If you look at the bottom of a post you will see something like this:
bloonskiller911,  5 minutes ago ------------Report            #1-- Like-  Reply

Click the report button, type the reason (spam? scam?) and your done!


----------



## bloonskiller911 (Jan 29, 2014)

I guess my concern was, if I am incorrect will I be penalized.  I have gained a lot of great info here and would hate to falsely accuse some one and get myself in trouble.  I don't know if I can take that risk @Goat Whisperer!!! lol


----------



## Goat Whisperer (Jan 29, 2014)

I don't think you can be penalized if you really do not know. I have seen them take it down so I'm pretty sure you are safe.  You could always message the mods, and ask them if you should be reporting these posts. @elevan would probably be a good one to ask.


----------



## bloonskiller911 (Jan 29, 2014)

Thanks for the info!!


----------



## Goat Whisperer (Jan 29, 2014)

Your welcome! Glad I could help


----------



## elevan (Jan 29, 2014)

@bloonskiller911 - you will never be penalized for reporting something that you think is "off" for whatever reason.  In fact we NEED you to report these things because our eyes are not everywhere all the time  
Please do report these types of postings as they are indeed spam.  Thanks for your contributions to the forum!


----------



## Southern by choice (Jan 29, 2014)

I tend to be up and check in with BYH at all kinds of hours... I hit the report button all the time! The staff are really great at checking them out and if they aren't legit they quickly remove it!
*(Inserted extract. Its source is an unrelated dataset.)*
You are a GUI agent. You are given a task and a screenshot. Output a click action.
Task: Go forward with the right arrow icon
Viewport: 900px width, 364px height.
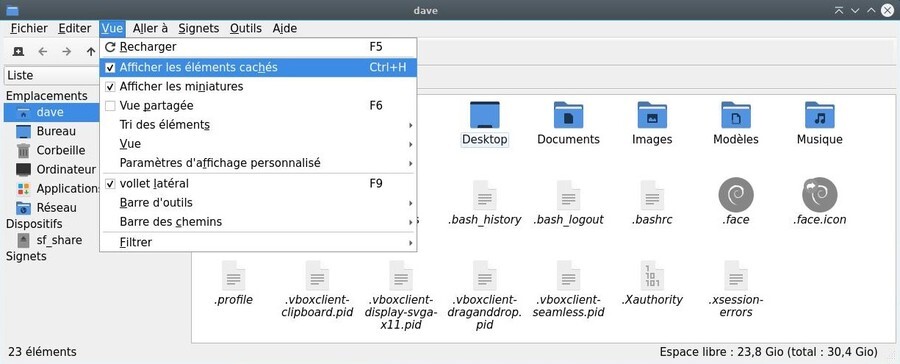pyautogui.click(x=67, y=52)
BTW- @elevan thank you! You are always so quick to take care of these posters, and keep BYH safe for the rest of us.


----------



## kinder (Jan 30, 2014)

My goodness ...I'm still so new to all this, I didn't realize it. And I always try to great every one. My friendliness has always been a gift and a curse.  . Thanks every one, especially to you bloonskiller, for opening my eyes to this.


----------



## bloonskiller911 (Jan 30, 2014)

@kinder I work in a Sheriff's Department dispatch so I am familiar with scams and such, those post just really caught me at odds.  I know that there are many different BYHer's here from many different locales but it was the pattern and the same language format that made me curious.  Unfortunately there are a lot of dubious people out there.  Unfortunately they keep me in a job though!  LOL


----------



## kinder (Jan 30, 2014)

Well I'm glad to have a friend like you!!!!! I'm sure we all are.............Thanks .


----------